Take the material below and reproduce, word for word, only the lines from the line with "Screen dimensions: 1540x1200" through the line with "Click 2020 in the navigator timeline".
------ Provided entries
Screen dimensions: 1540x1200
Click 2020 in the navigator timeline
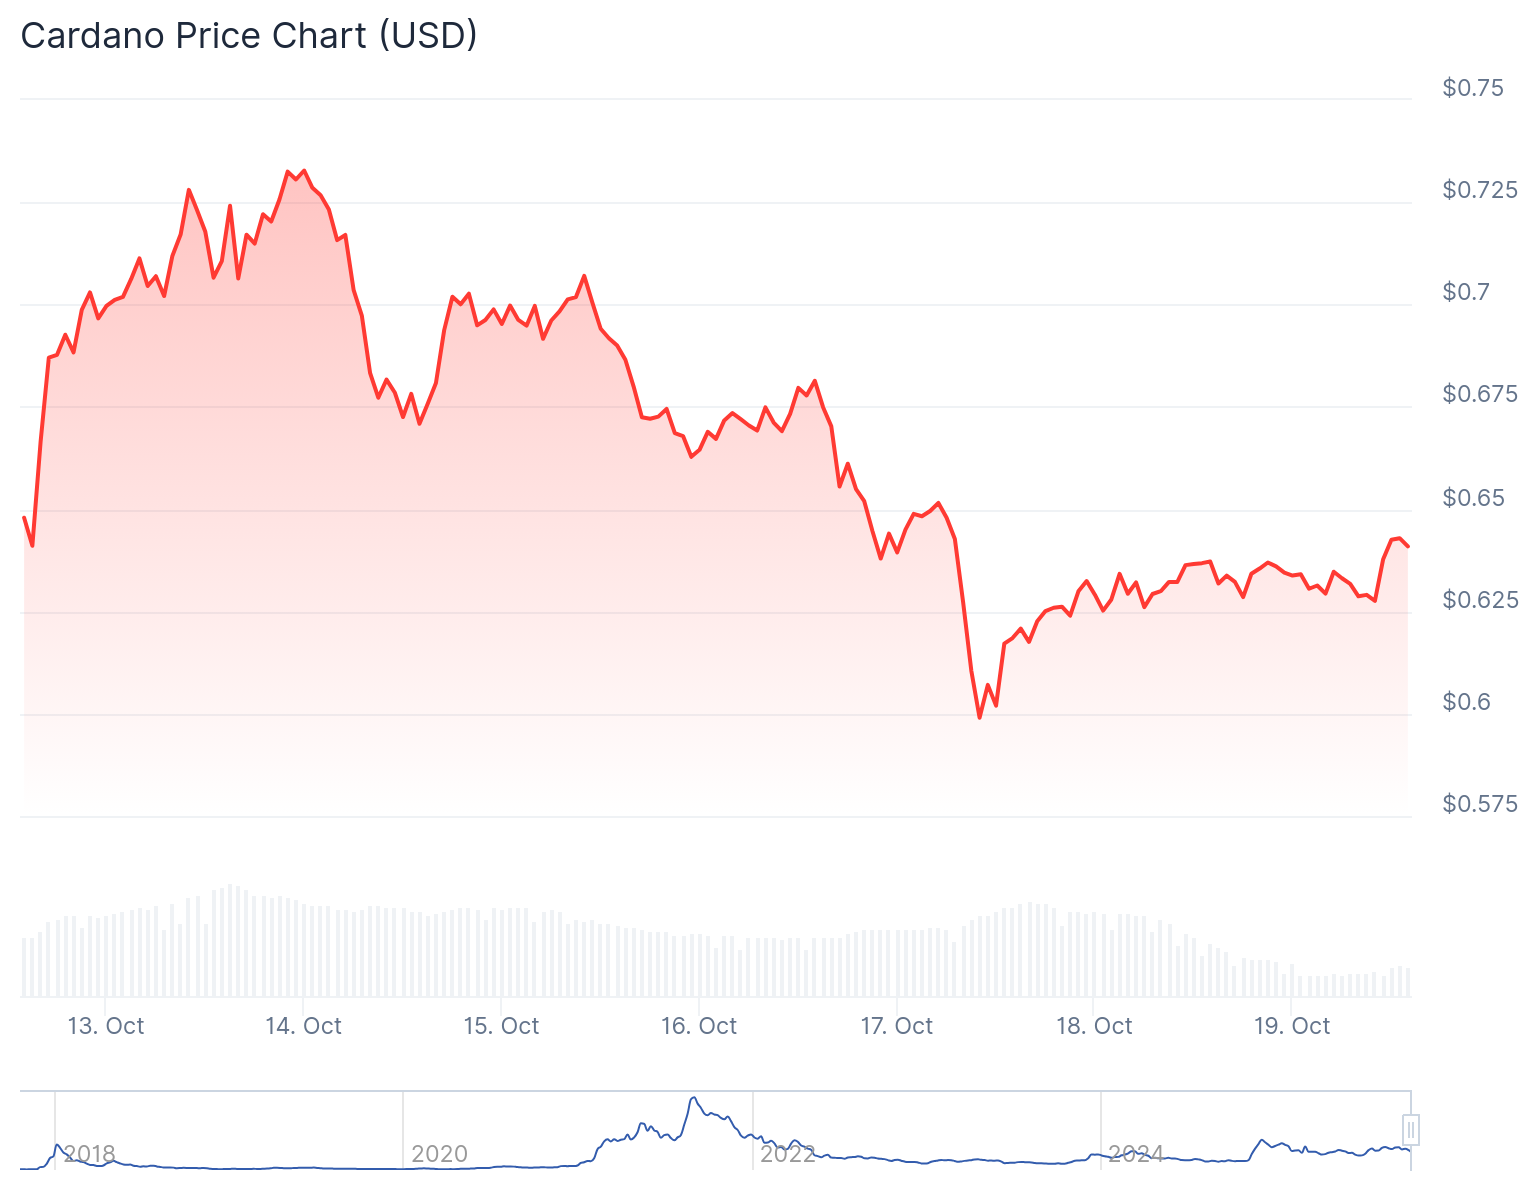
------------
------ Provided entries
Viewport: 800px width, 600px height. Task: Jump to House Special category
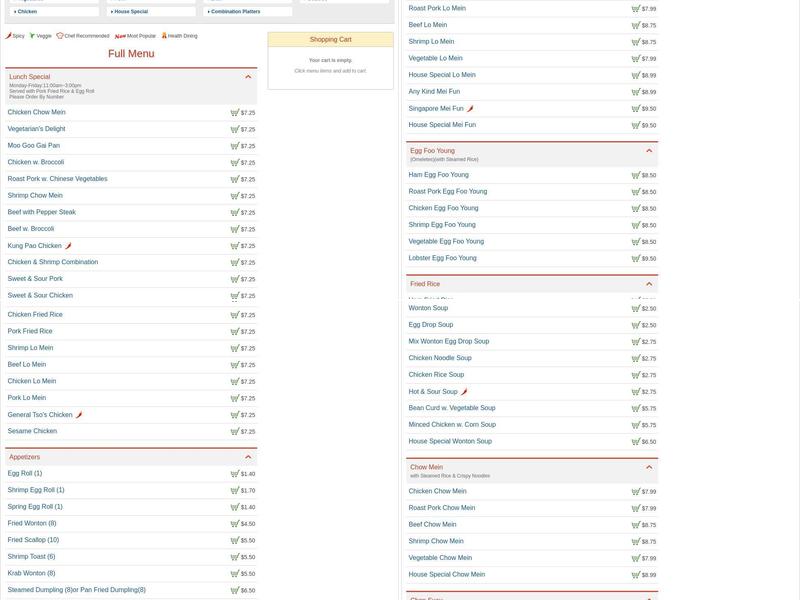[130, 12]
------------
------ Provided entries
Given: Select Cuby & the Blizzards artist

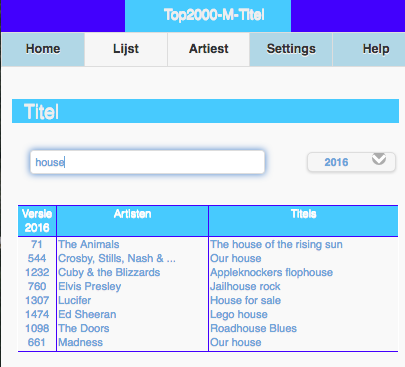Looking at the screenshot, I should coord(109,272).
------------
### Exercise solution
Screen dimensions: 1540x1200
Click 2020 in the navigator timeline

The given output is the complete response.